| Problem to solve |
Copy the data below. Keep every line exactly as it is.

= = = = =

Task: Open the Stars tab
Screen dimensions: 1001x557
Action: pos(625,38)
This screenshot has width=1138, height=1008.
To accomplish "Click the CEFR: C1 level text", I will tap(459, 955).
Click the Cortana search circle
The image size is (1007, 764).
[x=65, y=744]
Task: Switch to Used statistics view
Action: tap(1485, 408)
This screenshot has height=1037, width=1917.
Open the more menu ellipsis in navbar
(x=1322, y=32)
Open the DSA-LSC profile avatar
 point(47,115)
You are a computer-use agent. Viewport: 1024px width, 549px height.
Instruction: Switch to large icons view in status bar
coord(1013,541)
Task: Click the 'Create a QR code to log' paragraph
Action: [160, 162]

= = = = =

| The completed task |
Task: Open the Stars tab
Screen dimensions: 1001x557
Action: pos(625,38)
This screenshot has width=1138, height=1008.
To accomplish "Click the CEFR: C1 level text", I will tap(459, 955).
Click the Cortana search circle
The image size is (1007, 764).
[x=65, y=744]
Task: Switch to Used statistics view
Action: tap(1485, 408)
This screenshot has height=1037, width=1917.
Open the more menu ellipsis in navbar
(x=1322, y=32)
Open the DSA-LSC profile avatar
 point(47,115)
You are a computer-use agent. Viewport: 1024px width, 549px height.
Instruction: Switch to large icons view in status bar
coord(1013,541)
Task: Click the 'Create a QR code to log' paragraph
Action: [160, 162]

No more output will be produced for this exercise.